▶ EXTRACT
»»

5.7.1 Reliability Calculation
With 5% per-fragment loss rate:
1 fragment: (0.95)^1 = 95.0% success
4 fragments: (0.95)^4 = 81.5% success
12 fragments: (0.95)^12 = 54.0% success
20 fragments: (0.95)^20 = 35.8% successBest practice: Keep packets under 102 bytes to avoid fragmentation!
The Trap: Sending standard IPv6 packets (1280+ bytes) to 6LoWPAN devices without considering fragmentation overhead.
The Math That Hurts:
Standard IPv6 MTU: 1280 bytes
6LoWPAN fragment payload: ~97 bytes (after FRAGN header)
Fragments needed: ceiling(1280 / 97) = 14 fragments
Per-fragment loss rate: 5% (typical wireless)
All 14 must succeed: 0.95^14 = 48.8%
More than half of all packets FAIL to deliver!Real-World Impact:
- CoAP block-wise transfer degrades to single-fragment blocks
- DTLS handshakes (typically 1000+ bytes) require 10+ fragments
- Firmware updates become extremely unreliable
The Fix:
- Application layer: Use CoAP block-wise transfer with 64-byte blocks
- Transport layer: Keep DTLS records small (disable extensions)
- Network layer: Configure IPv6 path MTU discovery
- Border router: Fragment toward 6LoWPAN, reassemble toward internet
5.8 Knowledge Check: Fragmentation Reliability
Key Concepts
- IEEE 802.15.4 Frame Size: Maximum 127-byte frame payload on 802.15.4 links, which cannot accommodate full 1280-byte IPv6 minimum MTU packets without fragmentation.
- FRAG1 Header: The first fragment header in 6LoWPAN fragmentation, containing the datagram tag and total size to allow reassembly identification.
- FRAGN Header: Subsequent fragment headers containing the datagram offset indicating where this fragment fits in the complete datagram.
- Datagram Tag: A unique 16-bit identifier assigned to each fragmented IPv6 packet so the receiver can group all fragments belonging to the same datagram.
- Reassembly Timeout: The time a receiver waits for all fragments of a datagram before discarding partial reassembly; typically 60 seconds per RFC 4944.
- Fragment Interleaving: A technique allowing fragments from multiple datagrams to be transmitted concurrently, improving throughput but requiring per-datagram buffer management.

««

▶ THE PROBLEM
Please reproduce the part of the 6LoWPAN fragmentation text starting with "- FRAGN Header: Subsequent" and going on through "per-datagram buffer management.".

▶ DATA EXCERPT

»»

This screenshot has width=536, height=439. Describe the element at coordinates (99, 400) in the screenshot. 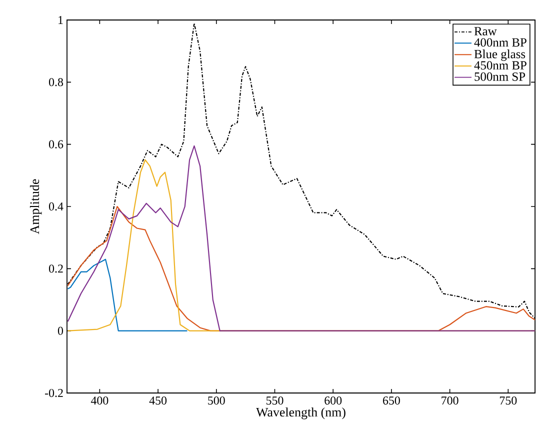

««

▶ SOLUTION FOR THIS EXERCISE
- FRAGN Header: Subsequent fragment headers containing the datagram offset indicating where this fragment fits in the complete datagram.
- Datagram Tag: A unique 16-bit identifier assigned to each fragmented IPv6 packet so the receiver can group all fragments belonging to the same datagram.
- Reassembly Timeout: The time a receiver waits for all fragments of a datagram before discarding partial reassembly; typically 60 seconds per RFC 4944.
- Fragment Interleaving: A technique allowing fragments from multiple datagrams to be transmitted concurrently, improving throughput but requiring per-datagram buffer management.